We spent the weekend in jail because we asked you to reject the Keystone XL Pipeline. To reject tar sands oil, the extraction of which is destroying indigenous people’s lands and lives and decimating boreal forest lands. The oil which if extracted and burned will mean, in the words of NASA climate scientist James Hansen, “game over for the climate.” That’s game over for my children, for your children, for everyone’s children.
I was in a holding cell with 12 other women who participated in the action. Most were not perennial activists. Many had never participated in such an action before. These women, from ages 20 to 70, were retired schoolteachers, grandmothers, college students, working women supporting themselves or families.
Each had decided that this is the issue of issues, because we are talking about the viability of human life on the planet we are irreversibly harming. They decided to join with the other voices, trying to make you listen and to give you courage to take this step, to take this stand against the fossil fuel industry—the moneyed interests that regularly demand you yield to them.

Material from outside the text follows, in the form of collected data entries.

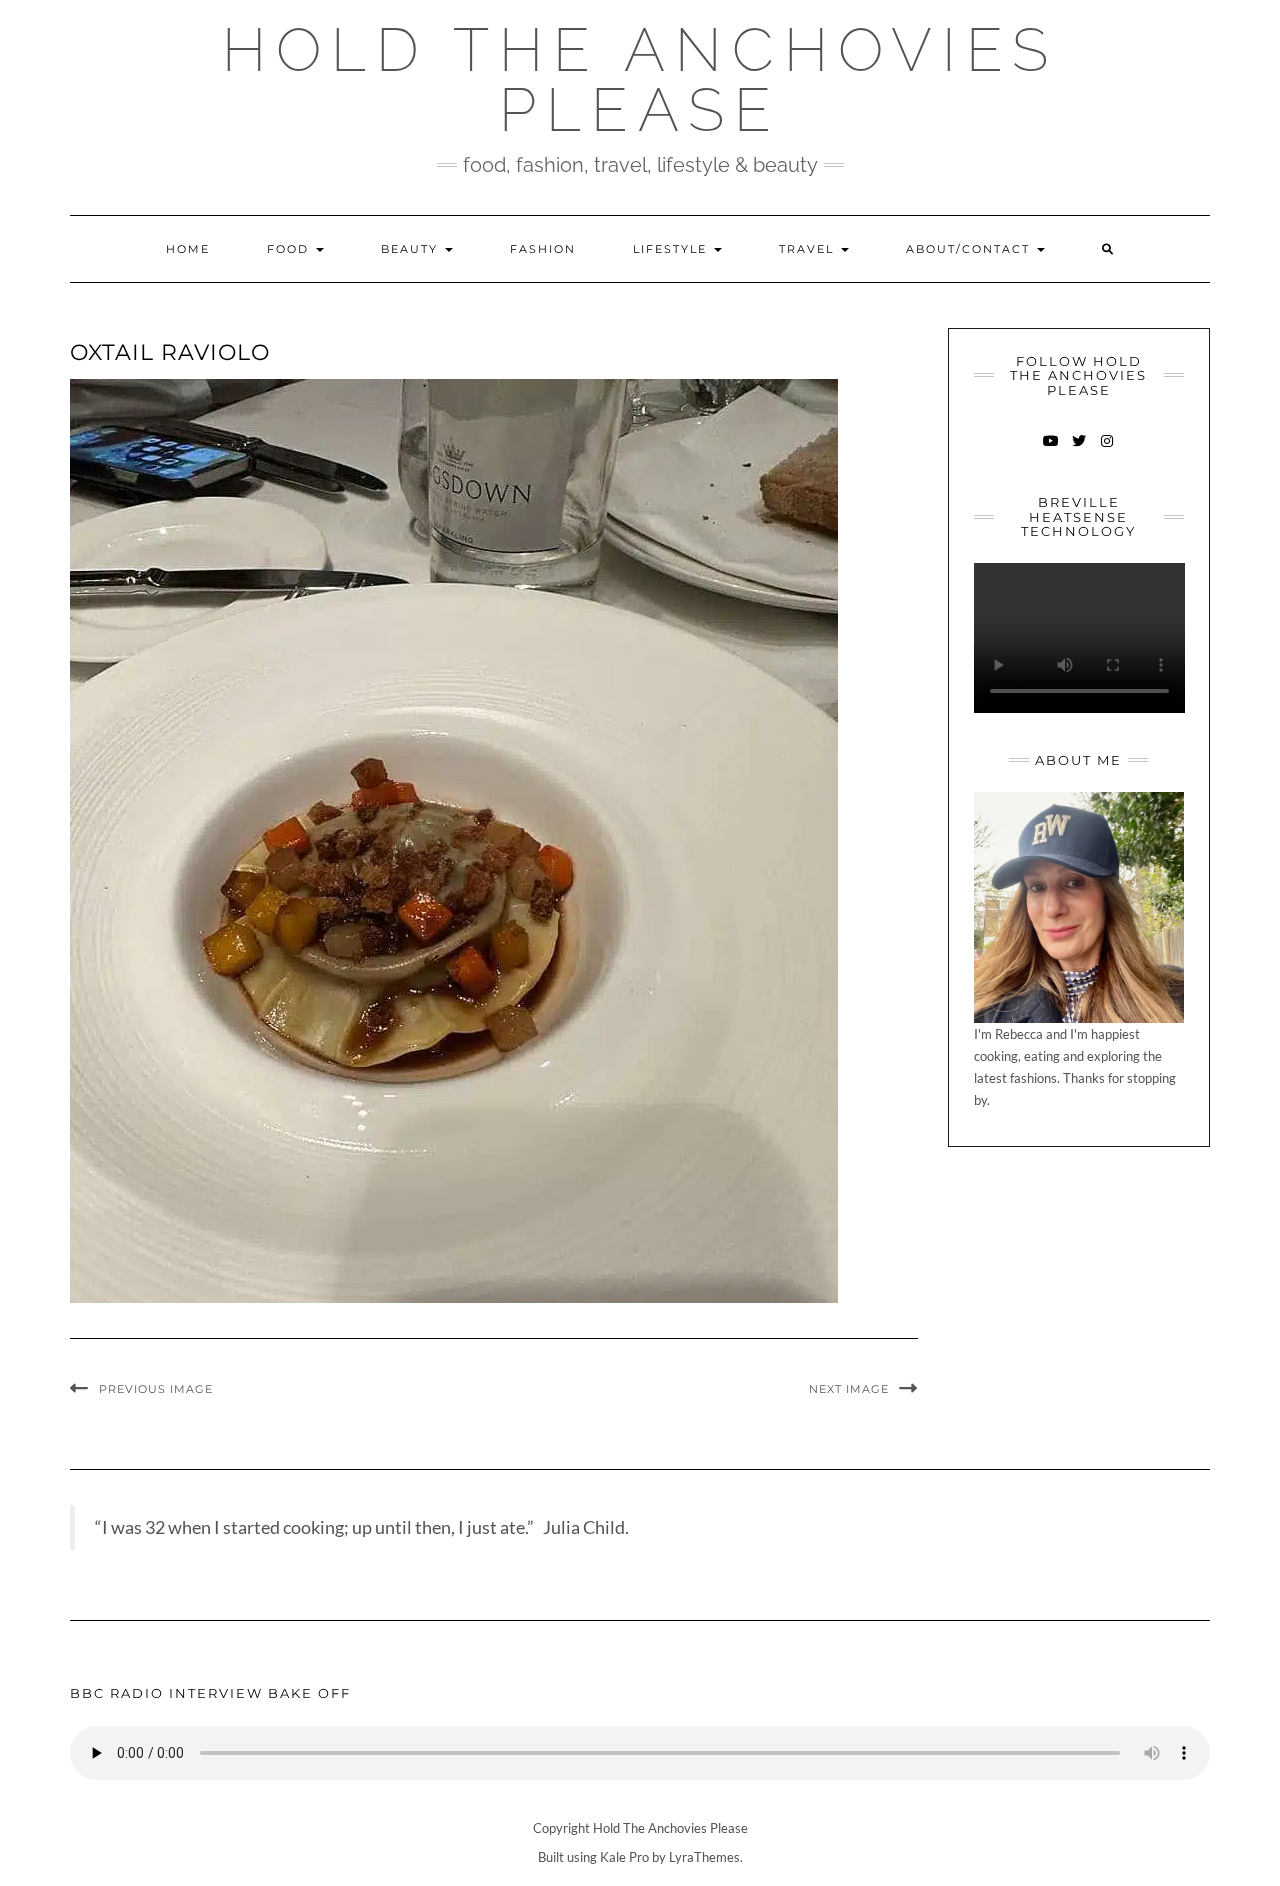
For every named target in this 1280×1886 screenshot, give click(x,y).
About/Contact (970, 249)
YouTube (1050, 450)
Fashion (543, 249)
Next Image (849, 1389)
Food (290, 249)
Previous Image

We were in a holding cell for the majority of the time. A freezing cement cellblock with no windows and one solid metal door, no way to see out. No blankets. Nowhere to lie down. An open toilet in the corner. Glaring fluorescent lights that never dimmed. We were kept without food or water for 18 hours, then given a cold cheese sandwich and water.
I want you to know I thought about you a lot during those long hours. I wondered about the power you have or maybe don’t have. Maybe it has just gotten impossible for any politician to stand up to the brutal, greedy bullying of the fossil fuel companies. Or maybe you don’t want to.
I wondered how I could be in a jail cell with women who were guilty of nothing but trying to get their President to listen to reason. Women who stood peacefully with a whole group of citizens who said we want clean energy and an end to oppression by a fossil-fuel industry that wants the world to believe we have no choices but the choices they want to give us.